» EXERCISE INSTRUCTIONS:
Copy out every line of text in the records below exactly as it appears, and leave out the pictures.

» EXTRACTED INFORMATION:
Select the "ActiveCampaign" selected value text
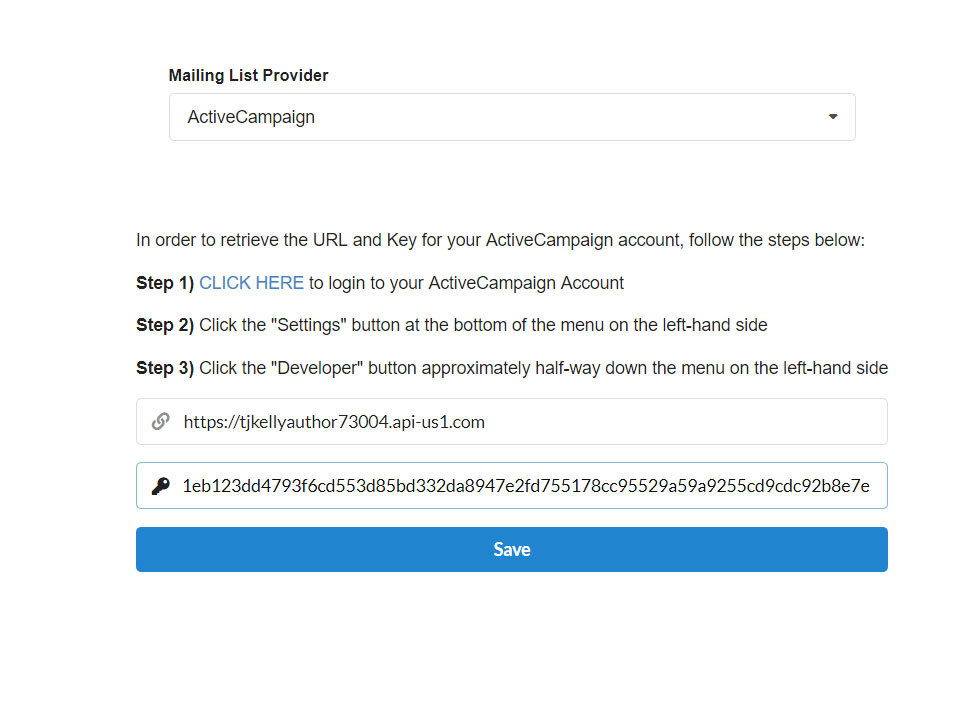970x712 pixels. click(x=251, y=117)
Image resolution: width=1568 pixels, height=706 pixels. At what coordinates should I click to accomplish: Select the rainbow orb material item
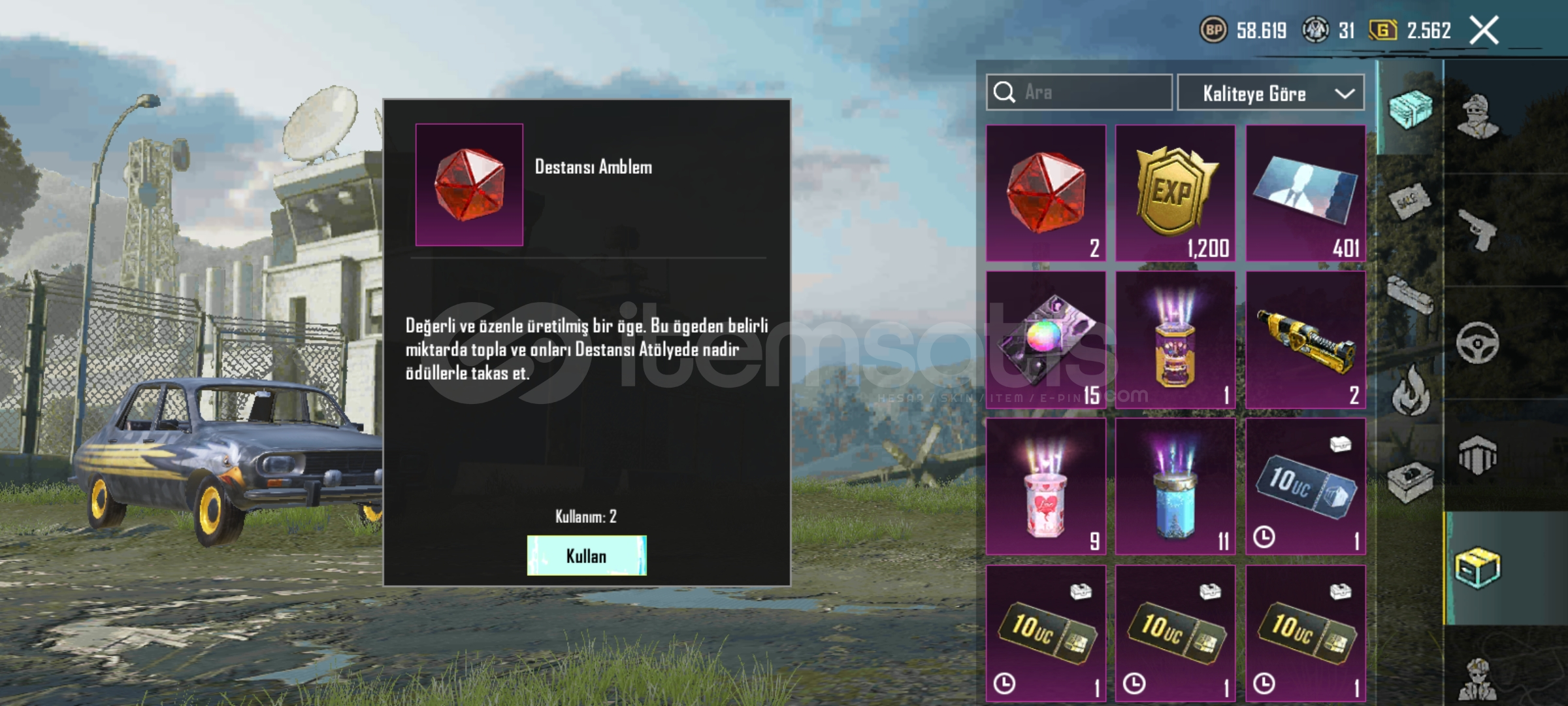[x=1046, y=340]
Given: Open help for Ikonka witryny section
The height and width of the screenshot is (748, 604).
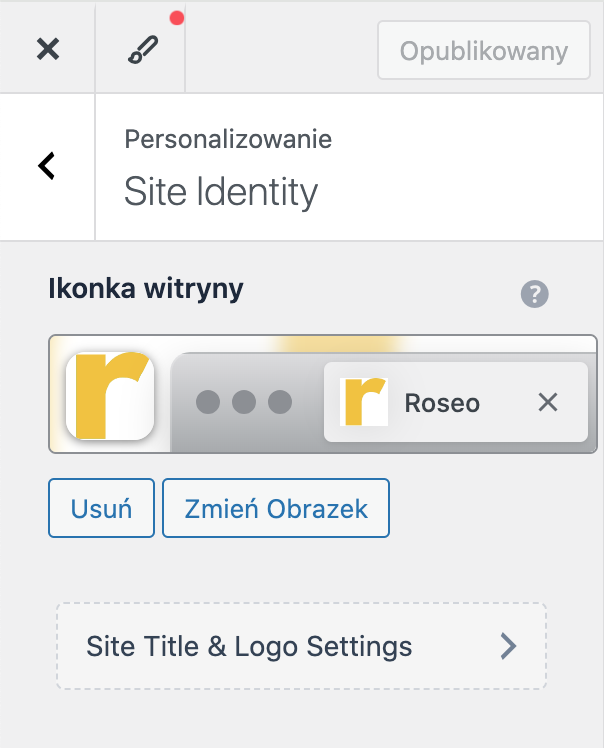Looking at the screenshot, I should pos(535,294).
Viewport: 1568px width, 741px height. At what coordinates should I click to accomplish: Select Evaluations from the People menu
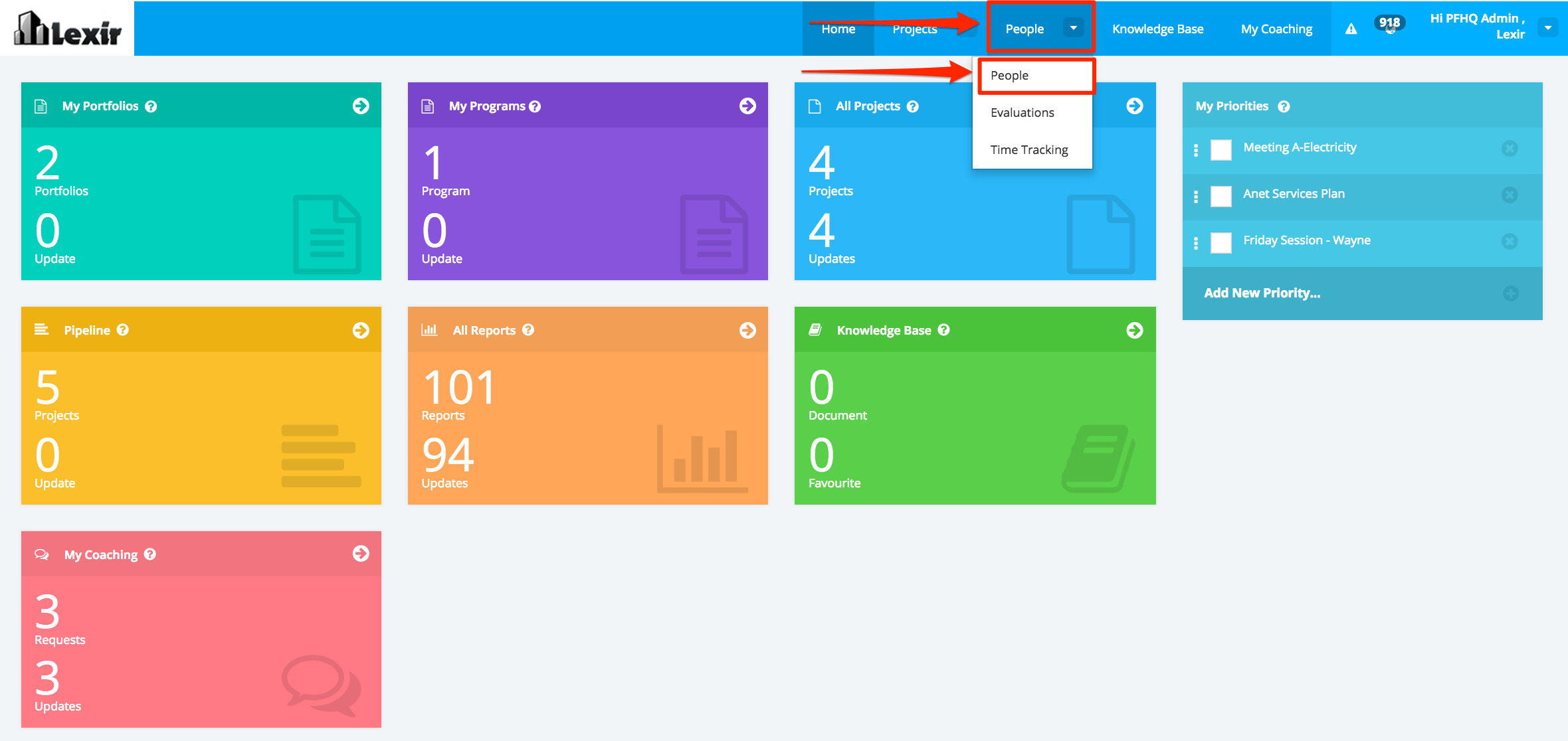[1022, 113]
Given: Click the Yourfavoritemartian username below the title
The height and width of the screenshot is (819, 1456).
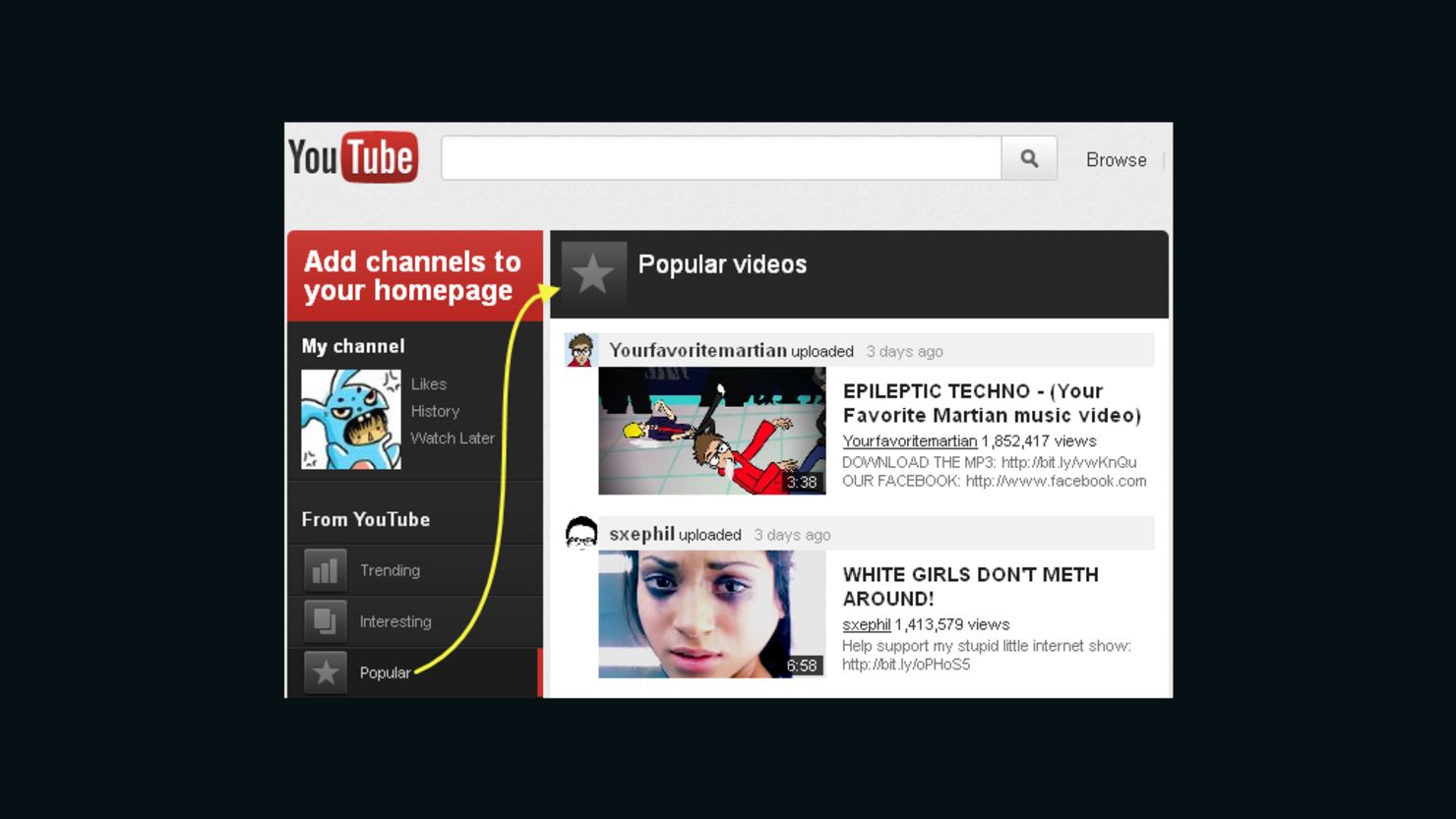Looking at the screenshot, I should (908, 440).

» SOLVED PROBLEM:
Select the "ActiveCampaign" selected value text
970x712 pixels. click(x=251, y=117)
Image resolution: width=1568 pixels, height=706 pixels. At what coordinates should I click to accomplish: Select the rainbow orb material item
[x=1046, y=340]
Given: Open help for Ikonka witryny section
The height and width of the screenshot is (748, 604).
Looking at the screenshot, I should pos(535,294).
Viewport: 1568px width, 741px height. At what coordinates should I click to accomplish: Select Evaluations from the People menu
[1022, 113]
Given: Click the Yourfavoritemartian username below the title
The height and width of the screenshot is (819, 1456).
Looking at the screenshot, I should (908, 440).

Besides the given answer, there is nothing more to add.